Last weekend, the mood against Salah began to turn, most visibly on Facebook, where he lost more than a million followers, as he was reminded of some of the events he had commented upon in the past.
Earlier in his career, he made the symbolic gesture of wearing the No 74 shirt during a spell on loan at Fiorentina in honour of the fans who had perished at the Port Said stadium disaster.
There have since been posts about the importance of saving stray animals, as well as a message last year after Queen Elizabeth II died. When an earthquake devastated Morocco more recently, he did not let the moment pass by without offering some reflection.
For most of these developments, there would have been no or minimal backlash at whatever he said, so some of these comparisons are probably unfair.
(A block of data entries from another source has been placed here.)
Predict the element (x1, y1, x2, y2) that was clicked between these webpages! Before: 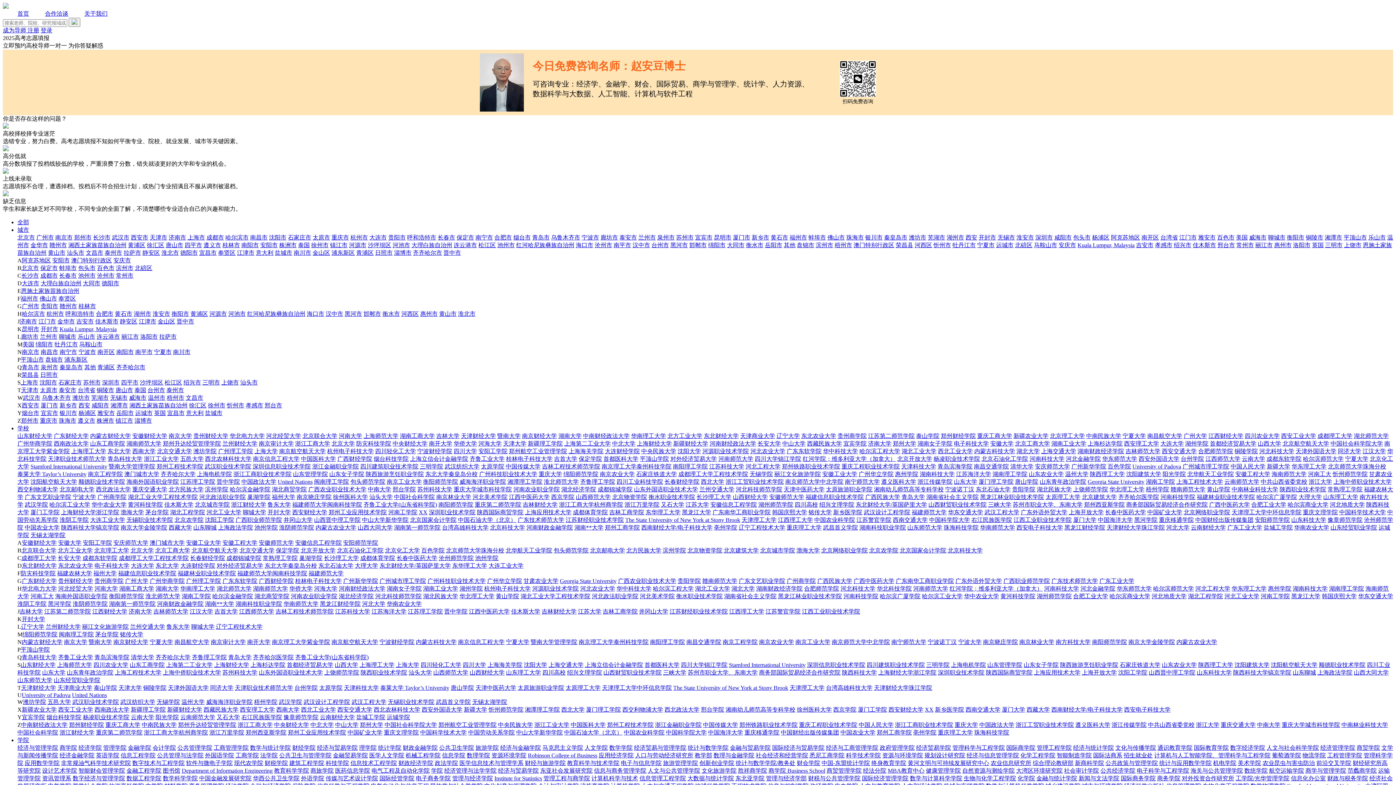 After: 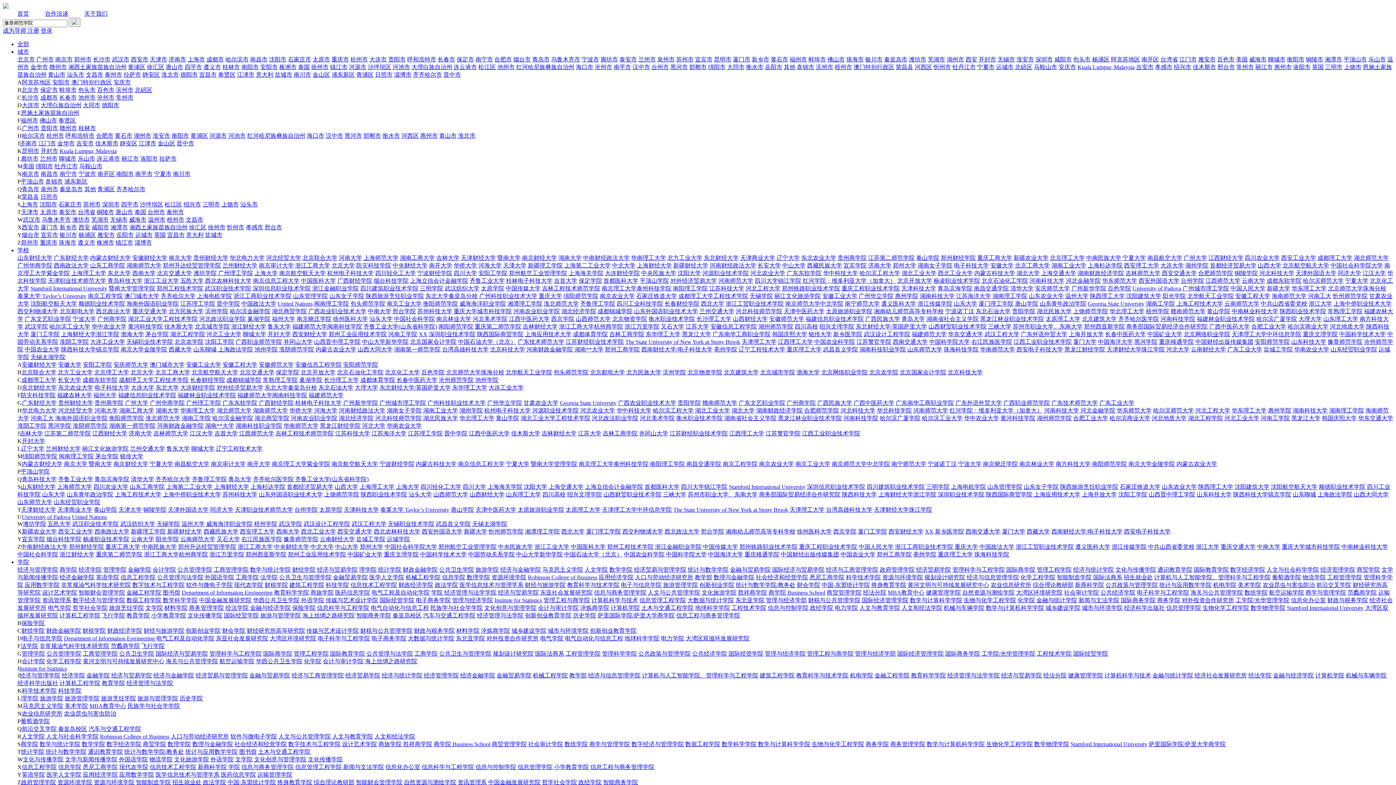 Action: bbox: (283, 714, 318, 720) label: 豫章师范学院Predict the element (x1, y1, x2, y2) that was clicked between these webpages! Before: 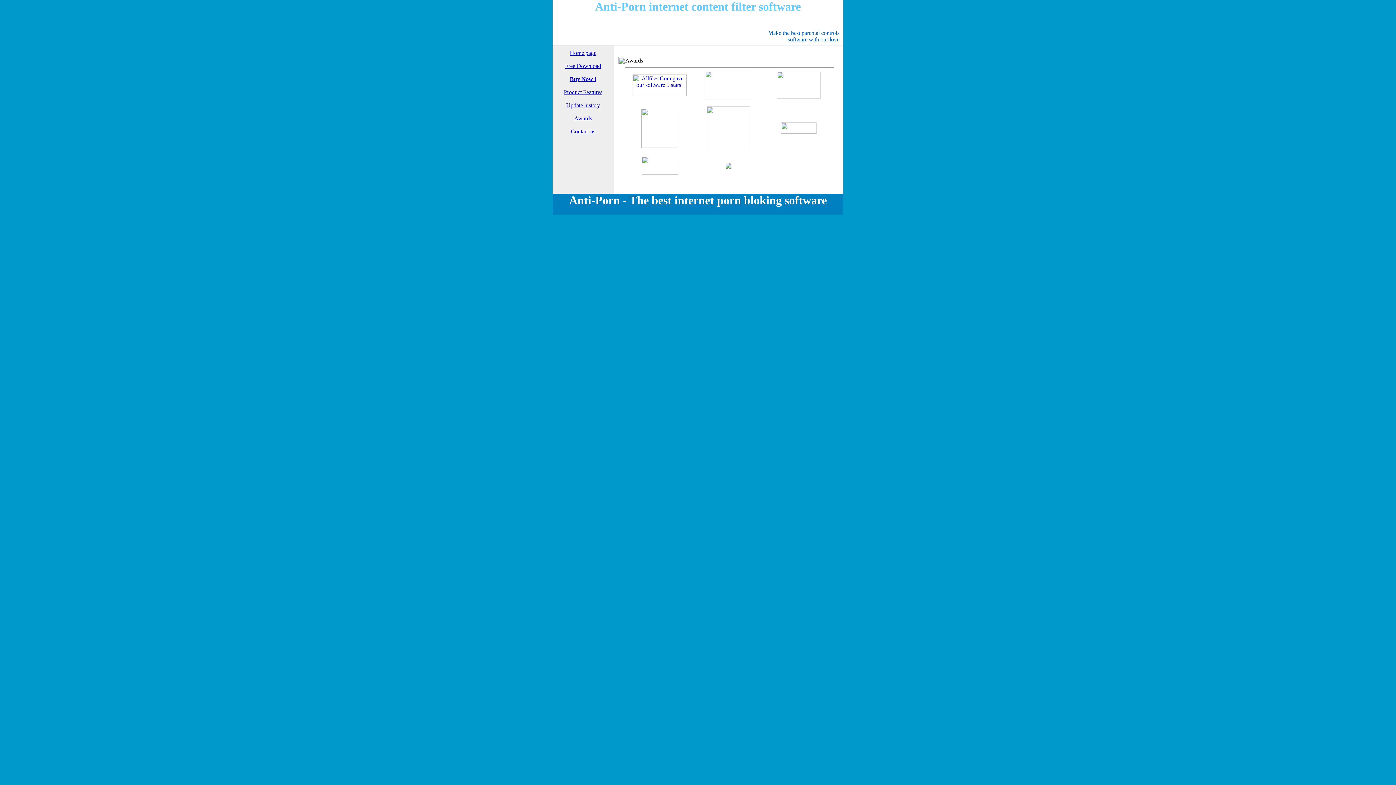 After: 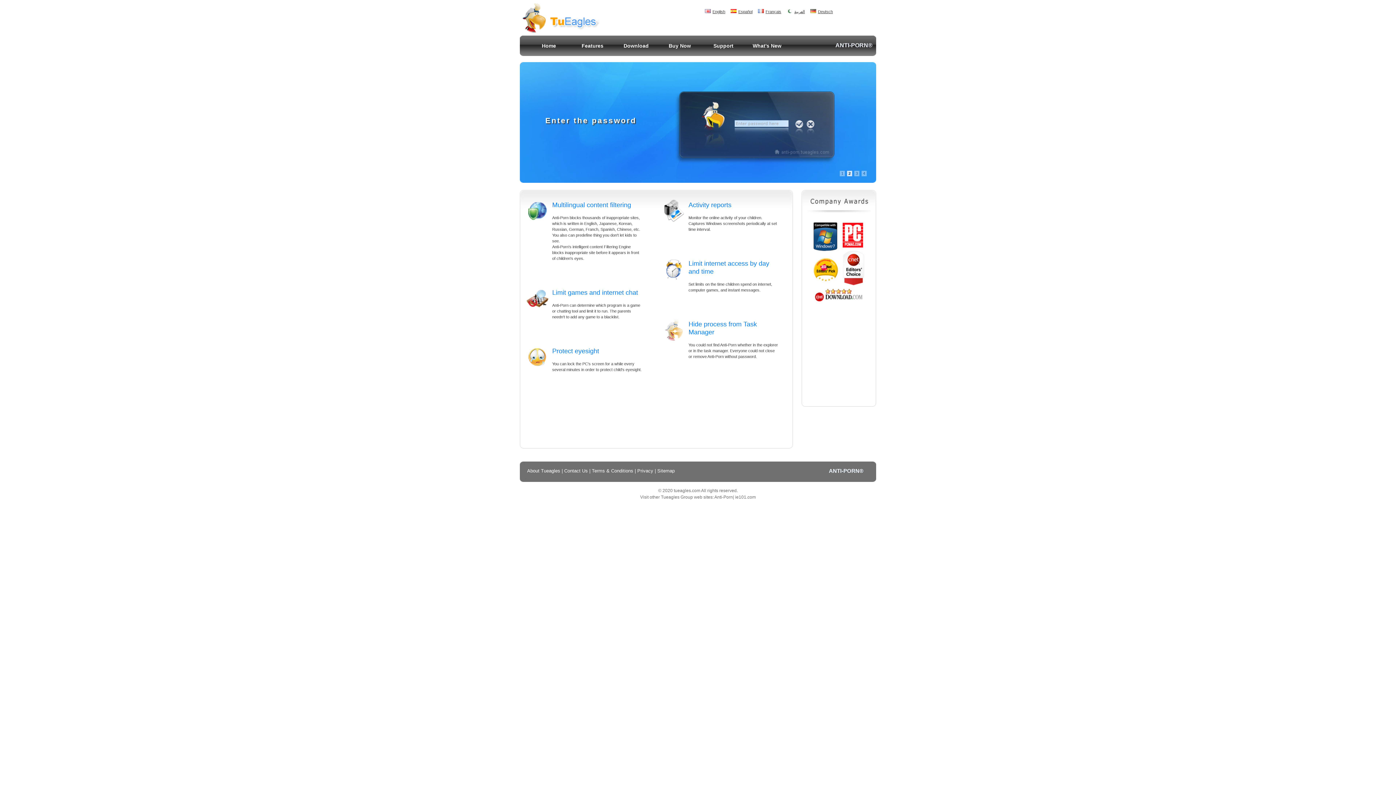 Action: label: Product Features bbox: (564, 89, 602, 95)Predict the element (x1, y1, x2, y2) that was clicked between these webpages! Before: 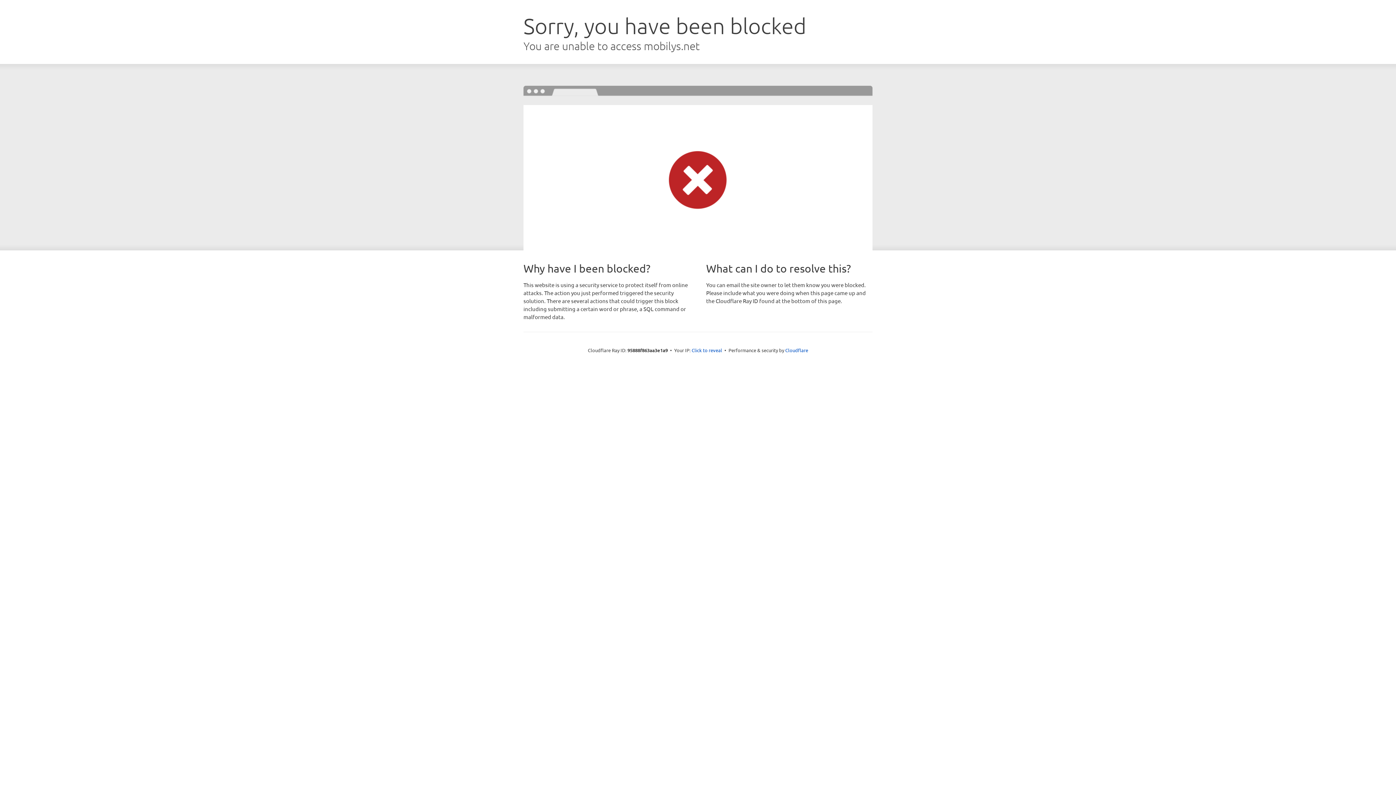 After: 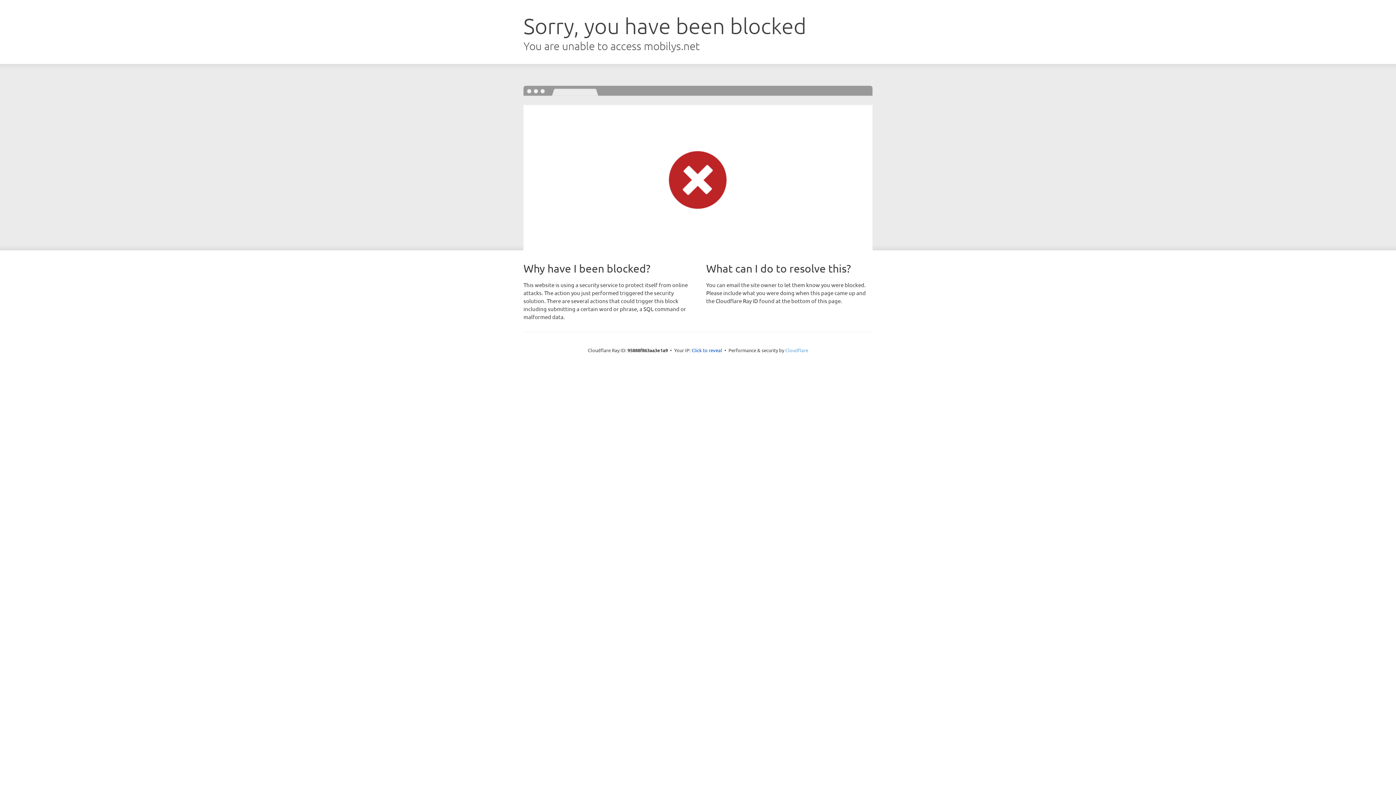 Action: label: Cloudflare bbox: (785, 347, 808, 353)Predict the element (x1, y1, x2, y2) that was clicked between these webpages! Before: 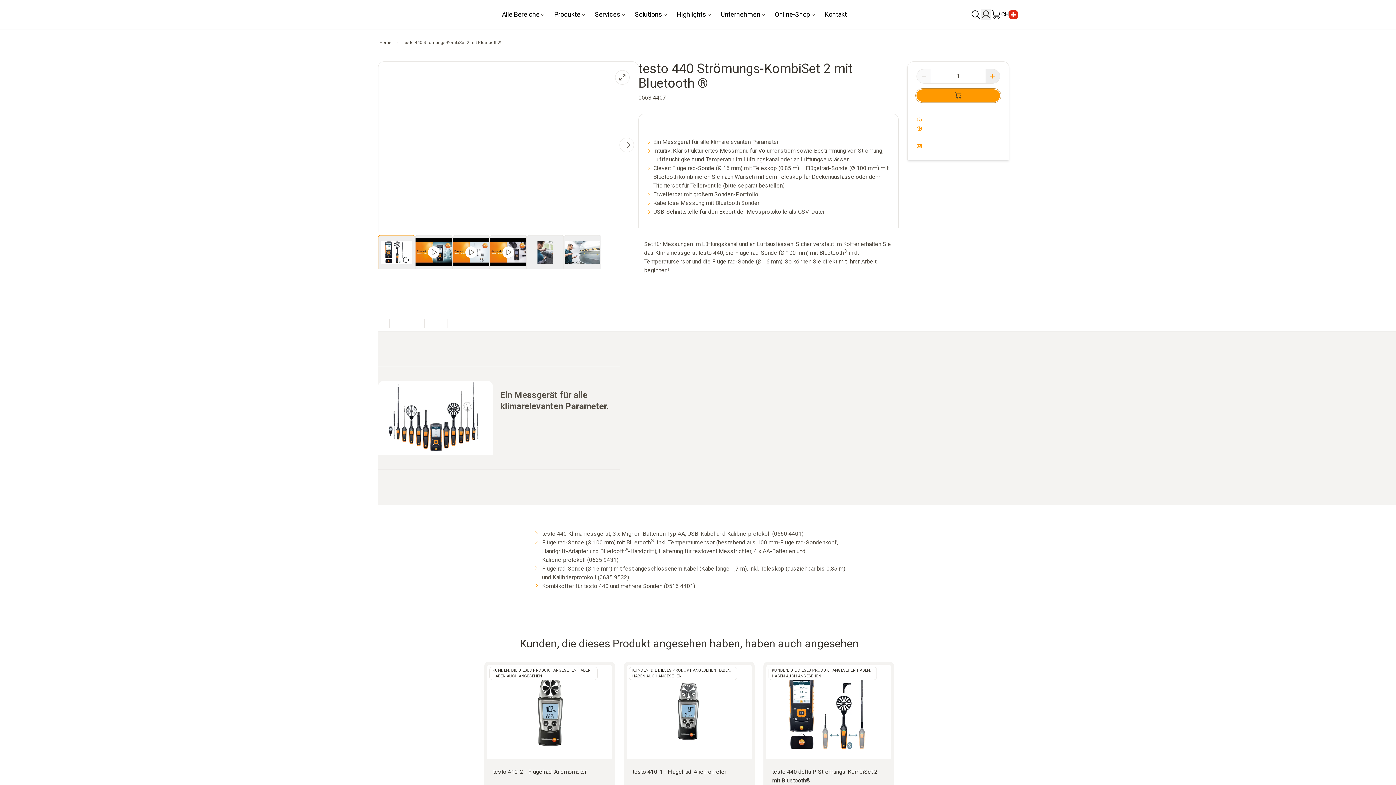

It does not help him now that during an escalation of violence between Israel and Palestine in 2021 he posted a photograph of himself at the Dome of the Rock, the Islamic shrine at the centre of the Al-Aqsa mosque compound in Jerusalem, but perhaps he has realised that popular gestures such as these have changed nothing about a conflict that has confounded some of the smartest minds in history.
On Thursday night, Salah was defended by Youssef, who blamed the media for turning to successful people like Salah to “cover up a failure in their own field”.
Salah, after all, was not a politician from day one of his own career. Youssef did not see him celebrating Christmas in the United Kingdom — for which Salah has previously received criticism — as a message, political or otherwise, that he had abandoned his beliefs. Rather he saw it as a “humane activity” that should never be compared with the placing of a flag to show people what you think.
Salah, according to Youssef, remained “the pride of Arabs”. But, as the past few days have proved, that status brings complications.